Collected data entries
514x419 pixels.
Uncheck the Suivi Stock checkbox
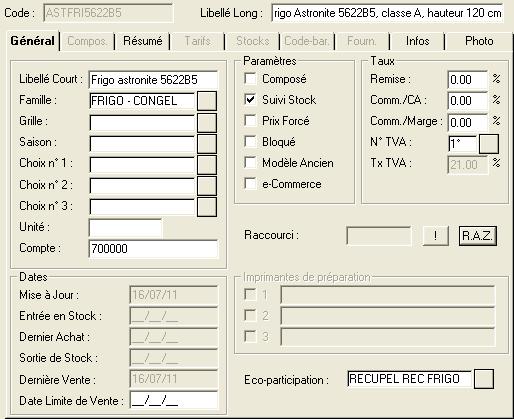tap(250, 100)
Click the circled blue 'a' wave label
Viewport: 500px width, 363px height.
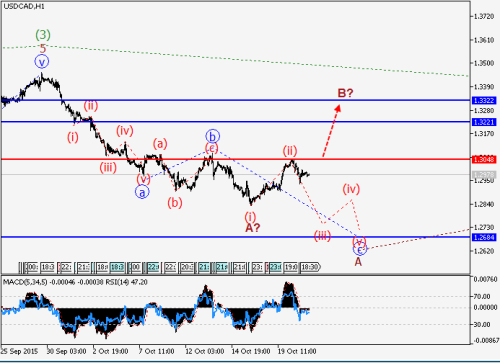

> _Problem to work on_
When you reach the line with "Uncheck the Suivi Stock checkbox" in the entries above, start copying, and go on word for word to the last line; skip any picture.

> _Answer to this exercise_
Uncheck the Suivi Stock checkbox
tap(250, 100)
Click the circled blue 'a' wave label
Viewport: 500px width, 363px height.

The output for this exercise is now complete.